Write out the data exactly as it appears, from the line containing "Click the 排位分 1200 badge under 马自达" through the line containing "Action: pos(322,252)", inclusive.
* BEGIN Listed records *
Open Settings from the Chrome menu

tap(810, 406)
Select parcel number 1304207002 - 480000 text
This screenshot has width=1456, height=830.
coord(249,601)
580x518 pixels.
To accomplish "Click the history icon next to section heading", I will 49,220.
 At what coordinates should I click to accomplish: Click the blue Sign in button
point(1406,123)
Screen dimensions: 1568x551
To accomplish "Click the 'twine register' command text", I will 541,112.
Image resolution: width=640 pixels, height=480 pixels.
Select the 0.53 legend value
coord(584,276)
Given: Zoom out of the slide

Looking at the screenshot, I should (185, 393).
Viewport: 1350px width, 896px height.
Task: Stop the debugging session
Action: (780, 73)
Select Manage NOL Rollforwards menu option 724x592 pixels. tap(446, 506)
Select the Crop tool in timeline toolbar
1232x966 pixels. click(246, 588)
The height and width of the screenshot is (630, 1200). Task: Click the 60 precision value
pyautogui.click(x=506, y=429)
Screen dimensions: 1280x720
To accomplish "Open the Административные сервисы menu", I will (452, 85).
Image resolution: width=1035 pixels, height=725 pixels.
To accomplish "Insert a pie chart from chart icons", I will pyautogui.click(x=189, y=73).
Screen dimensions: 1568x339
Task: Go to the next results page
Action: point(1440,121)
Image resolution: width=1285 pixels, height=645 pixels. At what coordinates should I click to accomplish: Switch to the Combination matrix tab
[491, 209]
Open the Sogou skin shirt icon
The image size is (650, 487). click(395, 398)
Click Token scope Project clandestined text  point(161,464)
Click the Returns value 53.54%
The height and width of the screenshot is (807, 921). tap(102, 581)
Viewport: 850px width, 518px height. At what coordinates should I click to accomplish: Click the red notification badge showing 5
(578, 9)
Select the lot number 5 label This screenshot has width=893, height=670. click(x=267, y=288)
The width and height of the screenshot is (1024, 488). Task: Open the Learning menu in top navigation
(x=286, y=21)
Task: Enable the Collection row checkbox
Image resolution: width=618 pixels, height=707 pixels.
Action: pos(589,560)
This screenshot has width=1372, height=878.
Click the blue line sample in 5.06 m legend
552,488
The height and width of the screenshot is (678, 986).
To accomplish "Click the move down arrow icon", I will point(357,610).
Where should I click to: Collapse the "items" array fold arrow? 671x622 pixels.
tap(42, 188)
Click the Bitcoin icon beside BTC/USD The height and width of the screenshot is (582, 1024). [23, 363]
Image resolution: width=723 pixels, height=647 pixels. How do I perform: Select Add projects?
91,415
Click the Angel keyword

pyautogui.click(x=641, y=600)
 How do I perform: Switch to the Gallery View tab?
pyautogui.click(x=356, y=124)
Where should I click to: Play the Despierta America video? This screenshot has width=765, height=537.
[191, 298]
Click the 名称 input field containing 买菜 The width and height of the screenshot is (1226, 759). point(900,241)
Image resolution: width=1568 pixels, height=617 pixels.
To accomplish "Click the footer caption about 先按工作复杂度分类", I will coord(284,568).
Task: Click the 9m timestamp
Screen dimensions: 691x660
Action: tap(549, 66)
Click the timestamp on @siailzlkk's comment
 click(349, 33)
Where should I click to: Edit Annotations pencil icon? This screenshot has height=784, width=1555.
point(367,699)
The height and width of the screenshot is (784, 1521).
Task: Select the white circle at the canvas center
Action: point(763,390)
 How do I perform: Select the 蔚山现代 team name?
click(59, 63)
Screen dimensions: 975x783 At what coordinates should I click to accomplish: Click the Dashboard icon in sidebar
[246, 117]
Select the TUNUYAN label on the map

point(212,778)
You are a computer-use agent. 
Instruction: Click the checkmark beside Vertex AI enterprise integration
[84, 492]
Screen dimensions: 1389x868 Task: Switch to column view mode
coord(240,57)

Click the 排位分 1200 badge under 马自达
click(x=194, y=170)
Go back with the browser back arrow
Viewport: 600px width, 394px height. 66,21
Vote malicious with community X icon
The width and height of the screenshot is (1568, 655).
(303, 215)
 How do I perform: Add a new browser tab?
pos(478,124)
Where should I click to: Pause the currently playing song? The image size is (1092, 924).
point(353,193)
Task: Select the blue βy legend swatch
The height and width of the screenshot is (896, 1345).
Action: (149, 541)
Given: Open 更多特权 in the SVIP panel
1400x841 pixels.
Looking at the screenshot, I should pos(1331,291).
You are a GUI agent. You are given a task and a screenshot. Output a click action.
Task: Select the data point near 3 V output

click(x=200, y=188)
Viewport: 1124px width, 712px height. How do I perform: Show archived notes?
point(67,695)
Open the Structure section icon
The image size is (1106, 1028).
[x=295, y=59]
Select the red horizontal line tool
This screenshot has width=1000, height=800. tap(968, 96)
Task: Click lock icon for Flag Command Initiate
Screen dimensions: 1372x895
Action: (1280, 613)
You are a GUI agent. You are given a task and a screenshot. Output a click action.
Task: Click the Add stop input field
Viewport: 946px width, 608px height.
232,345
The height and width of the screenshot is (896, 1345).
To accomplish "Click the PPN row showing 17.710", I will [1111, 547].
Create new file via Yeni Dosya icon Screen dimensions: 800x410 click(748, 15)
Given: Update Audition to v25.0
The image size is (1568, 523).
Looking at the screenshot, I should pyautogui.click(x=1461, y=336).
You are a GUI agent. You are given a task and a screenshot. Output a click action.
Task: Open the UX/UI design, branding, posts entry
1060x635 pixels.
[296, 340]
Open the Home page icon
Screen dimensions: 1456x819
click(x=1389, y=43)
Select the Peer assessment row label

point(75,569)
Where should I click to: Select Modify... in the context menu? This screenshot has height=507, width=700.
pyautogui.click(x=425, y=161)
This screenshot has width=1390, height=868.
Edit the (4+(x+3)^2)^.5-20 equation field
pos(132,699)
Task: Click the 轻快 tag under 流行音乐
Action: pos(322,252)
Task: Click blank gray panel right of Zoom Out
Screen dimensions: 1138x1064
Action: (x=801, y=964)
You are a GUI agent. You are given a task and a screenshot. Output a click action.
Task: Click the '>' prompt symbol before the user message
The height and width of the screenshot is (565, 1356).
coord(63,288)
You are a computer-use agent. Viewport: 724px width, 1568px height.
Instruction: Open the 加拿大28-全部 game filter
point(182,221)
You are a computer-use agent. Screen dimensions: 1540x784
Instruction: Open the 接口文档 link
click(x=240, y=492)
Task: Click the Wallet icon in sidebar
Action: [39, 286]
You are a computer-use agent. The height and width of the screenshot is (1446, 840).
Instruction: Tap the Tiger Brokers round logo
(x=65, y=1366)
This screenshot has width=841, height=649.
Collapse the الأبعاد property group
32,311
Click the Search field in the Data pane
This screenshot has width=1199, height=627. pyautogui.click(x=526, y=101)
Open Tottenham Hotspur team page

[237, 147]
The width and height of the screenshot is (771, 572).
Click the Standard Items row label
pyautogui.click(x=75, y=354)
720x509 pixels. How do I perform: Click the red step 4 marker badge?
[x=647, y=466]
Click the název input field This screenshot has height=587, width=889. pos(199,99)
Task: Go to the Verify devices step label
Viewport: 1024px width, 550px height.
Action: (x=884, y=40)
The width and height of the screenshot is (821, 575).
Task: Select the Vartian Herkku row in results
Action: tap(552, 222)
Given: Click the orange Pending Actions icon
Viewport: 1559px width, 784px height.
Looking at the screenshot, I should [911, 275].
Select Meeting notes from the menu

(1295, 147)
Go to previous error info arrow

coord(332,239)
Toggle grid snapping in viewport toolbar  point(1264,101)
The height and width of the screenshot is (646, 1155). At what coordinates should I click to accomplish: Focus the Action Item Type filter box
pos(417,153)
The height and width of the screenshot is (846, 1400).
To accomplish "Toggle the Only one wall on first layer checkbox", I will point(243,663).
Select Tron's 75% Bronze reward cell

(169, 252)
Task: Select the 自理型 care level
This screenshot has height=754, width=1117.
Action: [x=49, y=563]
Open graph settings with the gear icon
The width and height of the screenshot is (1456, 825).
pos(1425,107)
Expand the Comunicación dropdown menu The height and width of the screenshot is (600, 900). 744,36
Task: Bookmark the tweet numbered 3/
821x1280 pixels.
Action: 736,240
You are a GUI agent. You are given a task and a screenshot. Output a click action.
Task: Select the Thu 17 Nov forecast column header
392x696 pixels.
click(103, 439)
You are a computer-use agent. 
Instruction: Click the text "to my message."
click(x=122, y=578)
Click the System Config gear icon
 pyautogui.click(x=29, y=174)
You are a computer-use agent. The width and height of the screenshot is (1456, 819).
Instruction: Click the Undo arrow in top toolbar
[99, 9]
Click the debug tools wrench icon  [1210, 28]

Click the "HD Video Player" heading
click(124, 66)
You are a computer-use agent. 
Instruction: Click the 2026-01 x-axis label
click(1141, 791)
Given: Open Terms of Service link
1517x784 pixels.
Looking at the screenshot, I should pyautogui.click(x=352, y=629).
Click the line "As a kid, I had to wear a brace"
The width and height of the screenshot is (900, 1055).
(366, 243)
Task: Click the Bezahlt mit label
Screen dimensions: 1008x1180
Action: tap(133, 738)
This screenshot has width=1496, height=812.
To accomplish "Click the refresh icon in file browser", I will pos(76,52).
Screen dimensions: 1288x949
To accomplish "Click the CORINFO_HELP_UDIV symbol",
* END Listed records *
## Reply
Click the 排位分 1200 badge under 马自达
click(x=194, y=170)
Go back with the browser back arrow
Viewport: 600px width, 394px height. 66,21
Vote malicious with community X icon
The width and height of the screenshot is (1568, 655).
(303, 215)
 How do I perform: Add a new browser tab?
pos(478,124)
Where should I click to: Pause the currently playing song? The image size is (1092, 924).
point(353,193)
Task: Select the blue βy legend swatch
The height and width of the screenshot is (896, 1345).
Action: (149, 541)
Given: Open 更多特权 in the SVIP panel
1400x841 pixels.
Looking at the screenshot, I should pos(1331,291).
You are a GUI agent. You are given a task and a screenshot. Output a click action.
Task: Select the data point near 3 V output

click(x=200, y=188)
Viewport: 1124px width, 712px height. How do I perform: Show archived notes?
point(67,695)
Open the Structure section icon
The image size is (1106, 1028).
[x=295, y=59]
Select the red horizontal line tool
This screenshot has width=1000, height=800. tap(968, 96)
Task: Click lock icon for Flag Command Initiate
Screen dimensions: 1372x895
Action: (1280, 613)
You are a GUI agent. You are given a task and a screenshot. Output a click action.
Task: Click the Add stop input field
Viewport: 946px width, 608px height.
232,345
The height and width of the screenshot is (896, 1345).
To accomplish "Click the PPN row showing 17.710", I will [1111, 547].
Create new file via Yeni Dosya icon Screen dimensions: 800x410 click(748, 15)
Given: Update Audition to v25.0
The image size is (1568, 523).
Looking at the screenshot, I should pyautogui.click(x=1461, y=336).
You are a GUI agent. You are given a task and a screenshot. Output a click action.
Task: Open the UX/UI design, branding, posts entry
1060x635 pixels.
[296, 340]
Open the Home page icon
Screen dimensions: 1456x819
click(x=1389, y=43)
Select the Peer assessment row label

point(75,569)
Where should I click to: Select Modify... in the context menu? This screenshot has height=507, width=700.
pyautogui.click(x=425, y=161)
This screenshot has width=1390, height=868.
Edit the (4+(x+3)^2)^.5-20 equation field
pos(132,699)
Task: Click the 轻快 tag under 流行音乐
Action: pos(322,252)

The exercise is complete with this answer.